Y él ni se mueve, ni contesta, ni levanta la cabeza, ni la mira siquiera. Asustada, le frota los brazos, le pasa la mano con fuerza por la espalda y lo aprieta contra sí para darle un poco de calor. Lo rodea con sus brazos y siente que es como un pajarillo helado, tembloroso y muerto de frío. Al abrazarlo ha sentido en las mejillas el rostro de mármol de ese niño de hielo que parece habitar ya el otro mundo.

—Se morirá de frío —dice asustada—. Llevadlo adentro de mi coche, abrigadlo bien y que alguien le frote las manos y los pies para que no se congele.

—El camino es largo y, cuanto más subamos la montaña, estará peor —le comenta el fraile al conde-duque, que ni siquiera se ha bajado de la carroza para ver al niño.
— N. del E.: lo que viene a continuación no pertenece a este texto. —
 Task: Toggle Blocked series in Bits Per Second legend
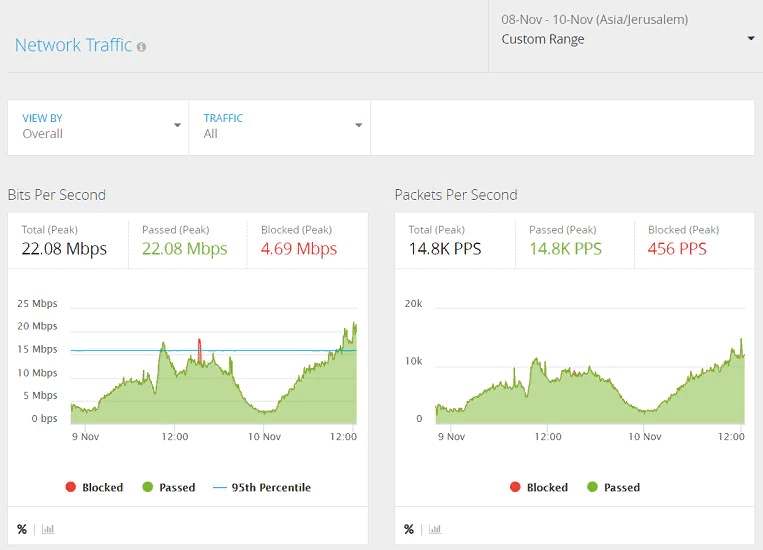[94, 488]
Olivares mira entonces hacia arriba, a la sierra lejana, al cielo gris y encapotado, a los ribazos de nieve junto al camino. Sopla el viento helado y todo está envuelto en un silencio amenazador. No se oye ningún animal. No parece haber vida en ese paraje donde sólo se mueven las ramas fantasmales de los pinos cubiertas de nieve.

—Decid a todos que den la vuelta y que busquen el camino de El Escorial. Hoy dormiremos en el monasterio.

El capellán da media vuelta y susurra entre dientes, tiritando de frío:

—Si no morimos antes.

Se acerca al cochero, que le comenta malhumorado:

—No es tiempo para andar como lobos hambrientos por la sierra.

—Ya lo avisé —dice él, sin mirarlo siquiera—; pero todos parecen estar locos en estos días de desdichas.